In a concurring opinion, however, Judge Newman wrote separately to voice his disagreement with this analysis. According to Judge Newman, “offering” goods for sale is not the purpose of most, or any, advertising. “Offering for sale,” he explained, “is simply the act of making a product available for sale,” whereas “advertising” is to “persuade the public to buy the advertised goods.” Judge Newman therefore disagreed with the court to the extent it, by Judge Pooler’s opinion, intended to hold that allegedly “offering” a product for sale is equivalent to alleged injury arising out of trade dress infringement in an “advertisement.”
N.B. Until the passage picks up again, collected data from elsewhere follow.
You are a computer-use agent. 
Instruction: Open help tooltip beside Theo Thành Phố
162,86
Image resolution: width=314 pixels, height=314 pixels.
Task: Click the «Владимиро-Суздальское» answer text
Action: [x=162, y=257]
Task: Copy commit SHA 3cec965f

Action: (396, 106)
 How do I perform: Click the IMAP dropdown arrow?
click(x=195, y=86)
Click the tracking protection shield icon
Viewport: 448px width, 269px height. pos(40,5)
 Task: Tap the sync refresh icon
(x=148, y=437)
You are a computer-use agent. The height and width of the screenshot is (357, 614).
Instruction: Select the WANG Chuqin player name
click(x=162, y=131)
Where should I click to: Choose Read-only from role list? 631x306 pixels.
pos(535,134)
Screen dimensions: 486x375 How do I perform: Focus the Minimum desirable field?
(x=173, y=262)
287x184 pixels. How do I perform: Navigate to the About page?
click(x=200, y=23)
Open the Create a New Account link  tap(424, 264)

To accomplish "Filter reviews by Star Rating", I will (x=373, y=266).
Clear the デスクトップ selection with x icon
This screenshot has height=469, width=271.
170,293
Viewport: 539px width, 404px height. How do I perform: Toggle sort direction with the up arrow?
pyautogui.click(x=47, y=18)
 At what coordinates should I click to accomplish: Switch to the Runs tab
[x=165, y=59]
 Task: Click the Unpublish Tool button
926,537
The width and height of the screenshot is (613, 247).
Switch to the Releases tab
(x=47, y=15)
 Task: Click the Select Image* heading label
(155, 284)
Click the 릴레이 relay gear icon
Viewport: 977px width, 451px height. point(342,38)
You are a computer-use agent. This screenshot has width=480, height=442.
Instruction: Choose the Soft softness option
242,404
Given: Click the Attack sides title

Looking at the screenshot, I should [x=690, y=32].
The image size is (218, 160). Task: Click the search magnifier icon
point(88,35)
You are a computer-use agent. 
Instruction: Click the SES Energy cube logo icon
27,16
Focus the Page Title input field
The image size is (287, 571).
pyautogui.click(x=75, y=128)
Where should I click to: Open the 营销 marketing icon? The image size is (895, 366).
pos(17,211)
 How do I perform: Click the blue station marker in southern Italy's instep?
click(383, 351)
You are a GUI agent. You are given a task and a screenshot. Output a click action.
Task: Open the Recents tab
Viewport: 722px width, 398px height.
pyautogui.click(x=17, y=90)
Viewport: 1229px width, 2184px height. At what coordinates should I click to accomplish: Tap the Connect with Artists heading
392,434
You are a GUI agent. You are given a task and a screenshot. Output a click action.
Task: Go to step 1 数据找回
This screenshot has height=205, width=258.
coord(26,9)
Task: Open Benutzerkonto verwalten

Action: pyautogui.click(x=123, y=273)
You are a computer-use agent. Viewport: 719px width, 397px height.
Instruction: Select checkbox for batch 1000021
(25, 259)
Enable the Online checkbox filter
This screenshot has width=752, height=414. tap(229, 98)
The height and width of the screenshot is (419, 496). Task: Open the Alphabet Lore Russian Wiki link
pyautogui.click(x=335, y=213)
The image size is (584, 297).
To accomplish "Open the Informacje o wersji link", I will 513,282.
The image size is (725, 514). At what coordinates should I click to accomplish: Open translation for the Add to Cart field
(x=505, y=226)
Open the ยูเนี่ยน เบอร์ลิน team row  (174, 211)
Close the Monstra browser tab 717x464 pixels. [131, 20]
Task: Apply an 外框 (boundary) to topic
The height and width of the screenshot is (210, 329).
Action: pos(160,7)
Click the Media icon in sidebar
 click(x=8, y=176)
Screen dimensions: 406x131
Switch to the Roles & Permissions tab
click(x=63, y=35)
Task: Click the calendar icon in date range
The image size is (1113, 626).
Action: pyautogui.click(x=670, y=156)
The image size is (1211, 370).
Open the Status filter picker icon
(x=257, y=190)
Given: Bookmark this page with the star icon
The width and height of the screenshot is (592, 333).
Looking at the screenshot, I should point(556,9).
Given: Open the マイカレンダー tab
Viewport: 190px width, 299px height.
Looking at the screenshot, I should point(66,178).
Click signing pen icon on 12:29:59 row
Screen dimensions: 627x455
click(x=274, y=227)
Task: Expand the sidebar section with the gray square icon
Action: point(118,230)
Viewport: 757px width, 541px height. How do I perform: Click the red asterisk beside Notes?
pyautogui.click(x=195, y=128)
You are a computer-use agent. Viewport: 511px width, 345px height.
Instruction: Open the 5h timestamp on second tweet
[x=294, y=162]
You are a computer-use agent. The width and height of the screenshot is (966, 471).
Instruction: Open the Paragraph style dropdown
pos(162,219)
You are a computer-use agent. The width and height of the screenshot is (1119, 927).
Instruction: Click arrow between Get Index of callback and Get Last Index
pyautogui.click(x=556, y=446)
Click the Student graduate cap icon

This disagreement notwithstanding, the panel unanimously agreed that it was improper for the district court to award High Point the full amount of its legal fees. Under New York law, insurers are required to look beyond the complaint when assessing the duty to defend. Even if allegations in a complaint do not potentially implicate coverage, the duty to defend will be triggered once the insurer has “actual knowledge” of facts creating a “reasonable possibility” of coverage. Here, the Second Circuit held that Liberty only had facts establishing a reasonable possibility of covered injury once it received BDI’s discovery demands for High Point’s advertising. Despite Judge Pooler’s apparent conclusion that the “offering for sale” allegation was sufficient to create the possibility of such injury, Judge Pooler ultimately held – and Judge Newman agreed – that it was the “offer for sale” allegation coupled with these discovery demands that cemented Liberty’s duty to defend, since the discovery provided context for BDI’s allegations. As such, the court vacated the district court’s damages award and remanded for a determination of the amount of legal fees High Point incurred as of when Liberty received BDI’s discovery demands.
The Takeaway? Seems It’s Still “Fuzzy.”
While this case has the potential to expand the scope of commercial activity falling within the “advertising injury” coverage of a CGL policy, only time will tell if that will be the net effect. As Judge Newman observed, if, as Judge Pooler opined, the “offer for sale” allegation sufficed to allege potential “advertising injury” from High Point’s “advertisement,” then that alone would have triggered Liberty’s duty to defend, and would have entitled High Point to the full amount of its legal fees. By awarding High Point only those fees it incurred after Liberty received “additional context” for the “offer for sale allegation,” Judge Newman notes that Judge Pooler effectively rendered her interpretation of that allegation dictum. It will be interesting to see whether future courts will be inclined to follow Judge Pooler or Judge Newman in this regard. Perhaps the true takeaway is that activity constituting “advertising injury,” and the duty to defend claims arising from such conduct, is still just as fuzzy as a Fuzzy Babba slipper.